02/21/2021 / By Arsenio Toledo
China announced that it has arrested the leader of a multimillion-dollar scam selling fake Wuhan coronavirus (COVID-19) vaccines made out of saline solution and mineral water.
The man, who Chinese authorities have identified only by the name “Kong,” led a fake vaccine ring based around Beijing and the provinces of Jiangsu and Shandong to the south of the Chinese capital. The group made over 18 million yuan ($2.78 million) by putting either saline solution or mineral water into containers made to look like how real coronavirus medication would be packed.
This operation has reportedly been going on since August last year, but Chinese authorities have only released the details of operations from November onwards.
Chinese authorities said Kong sold around 2,000 fake vaccines in November for 1.04 million yuan ($161,000) to another individual who resold them at a higher price. Of those 2,000 vaccines, around 600 were shipped to Hong Kong before they were sent overseas. No details have been provided regarding which country they were sent to.
Kong stored another 1,400 fake coronavirus vaccines in Hong Kong and southern China. By December, officials report that around 200 people had been jabbed with 500 doses of the fake vaccine.
According to an official statement released on Wednesday, Feb. 17, the suspects were arrested last Christmas Day. Despite the fact that most of the cases surfaced last year, the Chinese Communist Party waited until this week to release new details regarding the incident.
This news came as a shipment of Chinese-made COVID-19 vaccines arrived in Hungary on Tuesday morning. This made it the first country in the European Union to receive a vaccine made by the state-owned pharmaceutical company, Sinopharm.
“China has already reported the situation to the relevant countries,” said Foreign Ministry spokesman Wang Wenbin at a daily briefing.
“The Chinese government highly values vaccine safety and will continue to take efforts to strictly prosecute any counterfeits, fake sales and illegal business, and other related actions that involve vaccines,” he added. “At the same time, China will strengthen our law enforcement cooperation with the relevant countries, to earnestly prevent the spread of this type of illegal and criminal action.”
Kong is among 70 other people who have been arrested for committing similar crimes. It is unclear how many of the 70 individuals were members of Kong’s fake vaccine ring.
According to court rulings, Kong’s vaccines were sold on the basis that they were acquired through “internal channels” within genuine manufacturers.
Kong and his accomplices would also go to hospitals to sell the fake coronavirus vaccines at very inflated prices. At other times, they would hire “village doctors” or have one of their members pose as a healthcare worker and conduct “vaccination programs,” jabbing people with the fake doses in their homes and cars.
China’s highest investigative and prosecutorial body, the Supreme People’s Procuratorate, urged regional agencies to cooperate with the police and national communist authorities to curb any further attempts by criminal organizations to sell fake coronavirus vaccines.

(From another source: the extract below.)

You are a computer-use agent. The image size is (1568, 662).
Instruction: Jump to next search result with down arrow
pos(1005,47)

The pro-CCP tabloid Global Times claimed that the Ministry of Public Security (MPS) checked with vaccine manufacturers several times to make sure that the products Kong and the other suspects illegally sold were fake and did not come from any Chinese pharmaceutical company.

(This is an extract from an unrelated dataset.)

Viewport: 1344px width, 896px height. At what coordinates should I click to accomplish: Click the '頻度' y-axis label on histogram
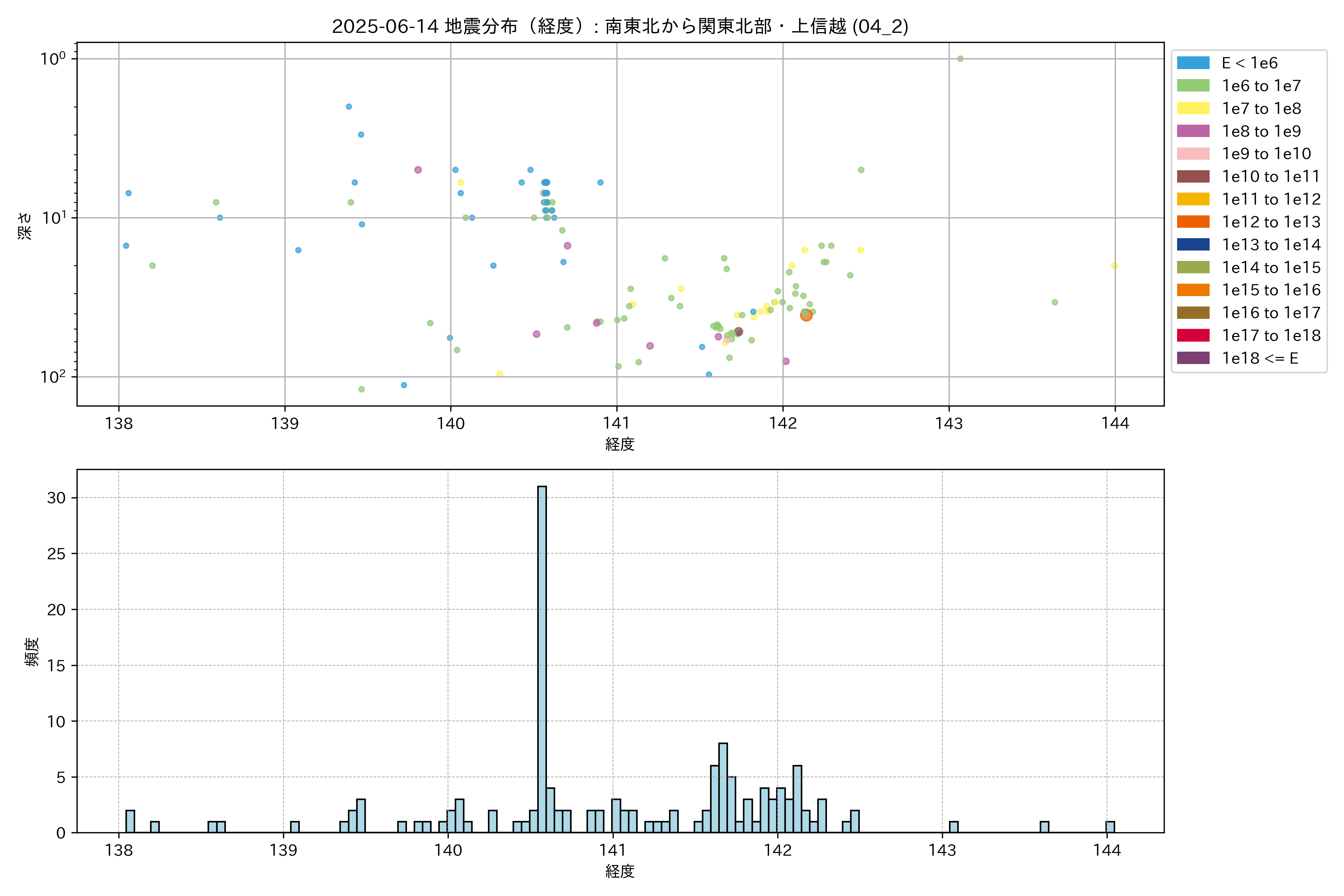(x=32, y=651)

The MPS also launched a campaign to clamp down on the production and sale of fake coronavirus vaccines. The CCP is concerned that the fake shots could undermine confidence in the country’s own vaccine rollout, which is already off to a very bumpy start. (Related: Shanghai district residents refuse to take Chinese-made coronavirus vaccine.)
The communist government wanted to provide 100 million shots before the Lunar New Year on Friday, Feb. 12, but the country fell far short of its intended target, only being able to give people around 40.52 million doses.
Because of this, the CCP announced that it has ramped up production of domestically-made vaccines from Sinopharm and another state-owned pharmaceutical corporation, Sinovac.
China has a long history of scandals regarding vaccines resulting from improper business practices as well as manufacturing issues. Back in 2016, police arrested several people for running a criminal enterprise that sold millions of improperly stored vaccines. Confidence in domestically-manufactured vaccines has fallen since that incident.